The main strength of this study was the ‘Intention-to-Treat’ analysis, which facilitated an understanding of the effectiveness of the intervention. Replication of similar interventions would be possible in community settings in developing countries, as the study was conducted with minimal resources. Use of pedometers to monitor exercise sessions was not possible in this study because of cost and logistic reasons. As it was not possible to include a control population, a pre-post intervention design was adopted within the available resources. The strategy to increase walking could have included a graduated increase in the physical activity program, to allow for behavioral conditioning of the subjects, but this would have posed difficulties in understanding the effect size attributed purely to the intervention. Longer periods of study would be necessary to record changes in measurements like waist circumference or BMI and to observe attrition patterns in participation behavior. In countries such as India where there are competing demands for limited resources, evaluation of public health interventions have to be tailor-made to reduce costs involved in research. In this study, a significant mean reduction of fasting blood sugar by 2.82 mg%, body weight by 0.17 kg, BMI by 0.06 kg / m2
, and a non-significant reduction of 0.04 cm in waist circumference were observed. This has to be interpreted in the light of the fact that higher exercise intensity is required to influence body weight and blood sugar (50 to 60 minutes per day on most days of the week).[6
Developed countries like Canada, Finland, New Zealand, Australia, US, and Denmark have implemented comprehensive strategies to address physical inactivity.

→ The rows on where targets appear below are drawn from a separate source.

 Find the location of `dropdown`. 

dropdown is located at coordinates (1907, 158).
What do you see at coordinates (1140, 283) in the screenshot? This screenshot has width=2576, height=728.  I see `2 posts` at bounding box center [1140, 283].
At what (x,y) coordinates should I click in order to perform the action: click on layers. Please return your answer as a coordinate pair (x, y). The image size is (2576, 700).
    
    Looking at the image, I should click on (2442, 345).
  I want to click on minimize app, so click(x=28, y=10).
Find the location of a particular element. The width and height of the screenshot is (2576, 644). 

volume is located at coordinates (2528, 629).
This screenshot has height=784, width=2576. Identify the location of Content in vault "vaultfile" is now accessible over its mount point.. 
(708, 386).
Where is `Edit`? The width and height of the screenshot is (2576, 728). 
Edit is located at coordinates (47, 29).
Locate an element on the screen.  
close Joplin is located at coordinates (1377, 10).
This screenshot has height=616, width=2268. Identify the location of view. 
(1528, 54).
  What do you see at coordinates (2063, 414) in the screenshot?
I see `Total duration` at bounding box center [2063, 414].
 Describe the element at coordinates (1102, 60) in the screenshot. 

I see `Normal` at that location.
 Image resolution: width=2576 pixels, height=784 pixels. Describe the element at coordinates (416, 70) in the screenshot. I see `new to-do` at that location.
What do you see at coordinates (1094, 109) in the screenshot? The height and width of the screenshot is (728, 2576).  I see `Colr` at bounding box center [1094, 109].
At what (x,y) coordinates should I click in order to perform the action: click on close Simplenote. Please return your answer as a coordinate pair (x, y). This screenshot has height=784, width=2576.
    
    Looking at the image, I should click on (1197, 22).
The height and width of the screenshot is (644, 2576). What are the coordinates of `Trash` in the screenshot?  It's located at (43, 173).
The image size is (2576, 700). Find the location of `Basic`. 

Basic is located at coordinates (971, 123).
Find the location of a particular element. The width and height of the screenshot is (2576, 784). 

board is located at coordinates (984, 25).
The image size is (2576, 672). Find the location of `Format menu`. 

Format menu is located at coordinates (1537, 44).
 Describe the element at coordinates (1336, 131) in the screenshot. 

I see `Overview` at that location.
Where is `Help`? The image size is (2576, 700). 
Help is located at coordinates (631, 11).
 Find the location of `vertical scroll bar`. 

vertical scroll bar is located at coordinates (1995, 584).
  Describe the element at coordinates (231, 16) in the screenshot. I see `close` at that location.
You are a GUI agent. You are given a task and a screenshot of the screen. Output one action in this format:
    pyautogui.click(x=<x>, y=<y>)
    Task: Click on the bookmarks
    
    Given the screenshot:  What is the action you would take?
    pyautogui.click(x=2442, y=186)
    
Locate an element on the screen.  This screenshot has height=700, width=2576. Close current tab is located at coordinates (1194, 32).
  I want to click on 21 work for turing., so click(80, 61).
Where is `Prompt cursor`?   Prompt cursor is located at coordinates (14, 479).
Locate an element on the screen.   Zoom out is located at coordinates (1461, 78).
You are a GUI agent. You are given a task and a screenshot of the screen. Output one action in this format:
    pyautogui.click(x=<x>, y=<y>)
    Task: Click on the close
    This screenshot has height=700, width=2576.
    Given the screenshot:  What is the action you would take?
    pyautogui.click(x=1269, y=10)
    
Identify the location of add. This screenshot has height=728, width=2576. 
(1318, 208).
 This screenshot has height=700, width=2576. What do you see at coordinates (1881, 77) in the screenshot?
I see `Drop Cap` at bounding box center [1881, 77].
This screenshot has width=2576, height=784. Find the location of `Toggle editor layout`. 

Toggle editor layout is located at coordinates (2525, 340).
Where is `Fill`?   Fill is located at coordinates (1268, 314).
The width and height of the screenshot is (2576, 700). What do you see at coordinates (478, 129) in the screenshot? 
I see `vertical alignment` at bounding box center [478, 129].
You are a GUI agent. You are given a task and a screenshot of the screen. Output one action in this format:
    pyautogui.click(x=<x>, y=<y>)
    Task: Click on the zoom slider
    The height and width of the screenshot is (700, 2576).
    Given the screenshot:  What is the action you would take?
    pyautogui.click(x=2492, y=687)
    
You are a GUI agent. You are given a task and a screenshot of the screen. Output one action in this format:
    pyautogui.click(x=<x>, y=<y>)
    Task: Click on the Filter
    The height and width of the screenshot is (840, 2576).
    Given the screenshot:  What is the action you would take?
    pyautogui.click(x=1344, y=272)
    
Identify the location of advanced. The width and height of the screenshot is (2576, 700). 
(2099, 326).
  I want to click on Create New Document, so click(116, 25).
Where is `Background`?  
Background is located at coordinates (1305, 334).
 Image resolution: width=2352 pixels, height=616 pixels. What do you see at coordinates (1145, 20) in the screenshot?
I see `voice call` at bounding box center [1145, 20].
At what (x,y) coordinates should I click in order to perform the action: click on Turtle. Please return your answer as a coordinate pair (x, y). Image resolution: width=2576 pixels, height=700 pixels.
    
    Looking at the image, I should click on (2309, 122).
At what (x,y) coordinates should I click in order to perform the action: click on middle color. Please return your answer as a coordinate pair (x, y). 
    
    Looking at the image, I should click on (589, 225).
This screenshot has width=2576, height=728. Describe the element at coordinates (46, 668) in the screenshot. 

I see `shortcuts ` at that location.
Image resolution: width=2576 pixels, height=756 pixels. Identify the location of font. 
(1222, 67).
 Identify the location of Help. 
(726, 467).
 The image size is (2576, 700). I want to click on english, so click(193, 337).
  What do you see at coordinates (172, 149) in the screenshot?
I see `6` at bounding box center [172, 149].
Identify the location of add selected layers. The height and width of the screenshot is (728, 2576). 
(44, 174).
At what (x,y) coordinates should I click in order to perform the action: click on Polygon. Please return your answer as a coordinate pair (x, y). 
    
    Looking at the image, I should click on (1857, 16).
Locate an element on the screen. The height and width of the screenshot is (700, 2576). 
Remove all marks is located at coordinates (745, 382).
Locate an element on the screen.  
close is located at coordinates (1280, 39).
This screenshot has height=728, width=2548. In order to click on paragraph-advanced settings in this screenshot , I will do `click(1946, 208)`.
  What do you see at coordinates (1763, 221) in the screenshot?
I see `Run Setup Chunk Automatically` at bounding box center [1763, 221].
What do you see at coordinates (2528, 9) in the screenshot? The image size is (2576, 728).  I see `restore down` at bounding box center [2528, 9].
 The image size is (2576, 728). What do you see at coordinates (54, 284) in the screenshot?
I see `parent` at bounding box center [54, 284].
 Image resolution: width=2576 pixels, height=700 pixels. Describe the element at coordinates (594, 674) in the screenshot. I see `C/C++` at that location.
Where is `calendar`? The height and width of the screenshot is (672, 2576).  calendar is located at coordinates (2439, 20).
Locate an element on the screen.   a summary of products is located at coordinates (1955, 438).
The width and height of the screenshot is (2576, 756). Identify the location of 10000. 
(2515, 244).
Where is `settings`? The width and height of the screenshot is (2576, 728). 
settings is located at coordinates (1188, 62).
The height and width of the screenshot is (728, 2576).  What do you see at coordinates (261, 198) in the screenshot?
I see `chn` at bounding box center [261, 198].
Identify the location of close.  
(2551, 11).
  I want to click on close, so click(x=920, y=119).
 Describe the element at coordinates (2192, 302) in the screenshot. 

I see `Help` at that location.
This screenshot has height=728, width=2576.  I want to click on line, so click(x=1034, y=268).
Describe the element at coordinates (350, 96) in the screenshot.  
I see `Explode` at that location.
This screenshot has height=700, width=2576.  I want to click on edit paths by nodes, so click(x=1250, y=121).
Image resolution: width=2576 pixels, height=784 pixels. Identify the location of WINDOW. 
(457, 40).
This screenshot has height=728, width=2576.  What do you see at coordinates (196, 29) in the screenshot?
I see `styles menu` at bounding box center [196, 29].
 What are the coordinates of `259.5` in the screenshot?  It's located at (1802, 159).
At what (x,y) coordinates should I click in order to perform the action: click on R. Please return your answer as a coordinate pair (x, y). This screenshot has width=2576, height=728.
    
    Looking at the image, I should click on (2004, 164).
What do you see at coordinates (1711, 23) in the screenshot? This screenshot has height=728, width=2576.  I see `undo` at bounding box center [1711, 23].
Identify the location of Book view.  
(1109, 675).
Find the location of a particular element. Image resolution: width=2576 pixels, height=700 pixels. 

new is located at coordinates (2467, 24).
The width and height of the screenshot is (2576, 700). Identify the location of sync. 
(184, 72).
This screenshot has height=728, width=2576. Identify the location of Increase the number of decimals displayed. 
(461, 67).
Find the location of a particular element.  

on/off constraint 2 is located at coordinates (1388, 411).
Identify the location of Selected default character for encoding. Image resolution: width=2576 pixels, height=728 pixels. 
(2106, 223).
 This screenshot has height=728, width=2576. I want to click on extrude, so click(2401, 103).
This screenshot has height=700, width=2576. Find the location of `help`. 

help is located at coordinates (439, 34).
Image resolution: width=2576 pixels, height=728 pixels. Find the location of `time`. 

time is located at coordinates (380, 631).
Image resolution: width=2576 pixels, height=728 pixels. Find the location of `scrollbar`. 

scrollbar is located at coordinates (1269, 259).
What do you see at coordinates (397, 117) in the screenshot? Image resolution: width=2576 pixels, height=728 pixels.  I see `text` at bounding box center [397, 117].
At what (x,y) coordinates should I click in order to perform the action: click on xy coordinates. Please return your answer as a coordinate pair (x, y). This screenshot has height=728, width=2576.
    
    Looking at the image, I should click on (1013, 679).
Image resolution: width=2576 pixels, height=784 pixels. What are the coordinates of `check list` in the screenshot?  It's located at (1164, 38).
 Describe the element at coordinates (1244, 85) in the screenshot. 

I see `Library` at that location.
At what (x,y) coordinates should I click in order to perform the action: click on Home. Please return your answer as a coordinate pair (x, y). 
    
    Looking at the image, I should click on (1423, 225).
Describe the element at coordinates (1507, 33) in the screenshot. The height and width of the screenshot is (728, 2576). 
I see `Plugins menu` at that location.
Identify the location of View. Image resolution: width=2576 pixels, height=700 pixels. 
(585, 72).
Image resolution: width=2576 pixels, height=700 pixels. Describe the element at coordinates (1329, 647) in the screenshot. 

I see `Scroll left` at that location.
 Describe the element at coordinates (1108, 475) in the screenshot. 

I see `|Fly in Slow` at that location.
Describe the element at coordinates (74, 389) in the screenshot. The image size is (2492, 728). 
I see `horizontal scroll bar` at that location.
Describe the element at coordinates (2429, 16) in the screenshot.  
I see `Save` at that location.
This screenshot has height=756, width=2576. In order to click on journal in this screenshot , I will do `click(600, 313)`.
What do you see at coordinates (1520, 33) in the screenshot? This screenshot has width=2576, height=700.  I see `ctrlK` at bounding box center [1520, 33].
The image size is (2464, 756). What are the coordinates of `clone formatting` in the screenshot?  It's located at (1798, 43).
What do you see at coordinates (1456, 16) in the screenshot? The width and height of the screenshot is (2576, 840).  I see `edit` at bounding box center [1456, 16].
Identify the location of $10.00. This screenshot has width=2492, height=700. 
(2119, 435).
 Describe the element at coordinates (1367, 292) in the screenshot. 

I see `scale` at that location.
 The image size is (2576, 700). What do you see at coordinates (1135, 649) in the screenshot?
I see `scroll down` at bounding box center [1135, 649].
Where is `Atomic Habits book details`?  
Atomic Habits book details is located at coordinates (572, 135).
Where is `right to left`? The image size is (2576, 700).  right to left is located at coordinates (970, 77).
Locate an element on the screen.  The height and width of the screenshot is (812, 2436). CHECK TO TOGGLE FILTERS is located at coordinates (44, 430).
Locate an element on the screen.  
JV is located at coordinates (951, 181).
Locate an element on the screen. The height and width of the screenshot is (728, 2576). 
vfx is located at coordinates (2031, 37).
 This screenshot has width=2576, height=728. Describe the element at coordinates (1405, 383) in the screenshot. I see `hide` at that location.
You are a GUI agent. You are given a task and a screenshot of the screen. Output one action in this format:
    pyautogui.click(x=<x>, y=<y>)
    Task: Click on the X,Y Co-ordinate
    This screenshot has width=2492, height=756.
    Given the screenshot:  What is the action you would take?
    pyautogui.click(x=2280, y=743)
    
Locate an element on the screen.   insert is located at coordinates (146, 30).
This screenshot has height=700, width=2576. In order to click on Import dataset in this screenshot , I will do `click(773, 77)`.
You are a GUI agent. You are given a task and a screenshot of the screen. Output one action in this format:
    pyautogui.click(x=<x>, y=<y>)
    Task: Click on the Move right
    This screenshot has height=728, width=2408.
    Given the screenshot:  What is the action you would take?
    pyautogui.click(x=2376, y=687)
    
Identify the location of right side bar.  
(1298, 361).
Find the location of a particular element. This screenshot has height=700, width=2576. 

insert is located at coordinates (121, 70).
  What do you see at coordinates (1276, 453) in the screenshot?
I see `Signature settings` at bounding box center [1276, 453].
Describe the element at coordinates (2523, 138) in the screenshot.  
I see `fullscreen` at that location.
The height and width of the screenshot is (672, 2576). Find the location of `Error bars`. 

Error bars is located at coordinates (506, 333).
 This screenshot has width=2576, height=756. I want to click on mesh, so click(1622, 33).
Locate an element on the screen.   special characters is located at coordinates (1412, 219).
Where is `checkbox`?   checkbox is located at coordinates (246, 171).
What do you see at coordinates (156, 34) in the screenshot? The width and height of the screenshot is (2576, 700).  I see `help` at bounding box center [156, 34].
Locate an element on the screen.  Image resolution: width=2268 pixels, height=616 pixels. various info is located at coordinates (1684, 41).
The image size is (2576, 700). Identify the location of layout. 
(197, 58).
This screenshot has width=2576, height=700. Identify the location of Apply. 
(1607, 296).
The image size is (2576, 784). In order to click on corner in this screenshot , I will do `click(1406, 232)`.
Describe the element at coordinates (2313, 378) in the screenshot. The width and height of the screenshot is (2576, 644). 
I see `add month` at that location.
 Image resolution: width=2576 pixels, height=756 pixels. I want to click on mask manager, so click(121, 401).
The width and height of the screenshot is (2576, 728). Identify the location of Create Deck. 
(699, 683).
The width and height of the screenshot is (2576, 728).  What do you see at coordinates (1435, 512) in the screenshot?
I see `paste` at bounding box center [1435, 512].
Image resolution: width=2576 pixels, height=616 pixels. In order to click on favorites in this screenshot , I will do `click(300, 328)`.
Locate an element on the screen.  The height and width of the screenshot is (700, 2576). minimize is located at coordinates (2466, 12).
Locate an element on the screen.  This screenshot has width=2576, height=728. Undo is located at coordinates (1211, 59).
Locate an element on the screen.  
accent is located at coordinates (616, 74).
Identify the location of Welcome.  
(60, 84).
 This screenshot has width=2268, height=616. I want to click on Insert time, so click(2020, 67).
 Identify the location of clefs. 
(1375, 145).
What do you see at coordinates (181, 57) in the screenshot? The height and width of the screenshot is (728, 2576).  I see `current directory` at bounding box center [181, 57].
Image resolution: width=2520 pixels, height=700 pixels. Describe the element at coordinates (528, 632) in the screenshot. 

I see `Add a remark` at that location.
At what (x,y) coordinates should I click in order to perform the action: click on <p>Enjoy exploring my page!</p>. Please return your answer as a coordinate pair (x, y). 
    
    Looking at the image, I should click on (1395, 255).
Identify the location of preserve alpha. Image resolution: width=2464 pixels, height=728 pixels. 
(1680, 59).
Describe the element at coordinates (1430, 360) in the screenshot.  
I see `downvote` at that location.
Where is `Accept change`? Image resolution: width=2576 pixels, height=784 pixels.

Developing countries like Iran (Isfahan Healthy Heart Project) and Pakistan (Lodharan project) have initiated demonstration projects on the promotion of physical activity. India has initiated community projects like the Ballabgarh initiative and Chandigarh Healthy Heart project. The World Health Organization states that the important characteristics of the promotion of physical activity programs are: political commitment, integration in national policies, goal setting, funding, support from stakeholders, cultural sensitivity, inter-sectoral coordination, strong leadership, and workforce development.[29
] This is reflected in the National program for Prevention and Control of Diabetes, Cardiovascular Diseases, and Stroke,[30
] in India, which aims at health promotion through community interventions, by targeting physical activity and diet.
In conclusion, the functional feasibility of enabling people to undertake physical activity in the natural community and its effectiveness in significantly reducing the population's mean BP and blood sugar levels, in a low resource setting, have been proven by this study. Given the burden of Hypertension and CVD in India, there is an urgent need for community-based interventions, to socially market the concept of a physically active lifestyle. The findings of this study can help secure public support and an enabling environment for comprehensive community-based lifestyle interventions, even in developing countries.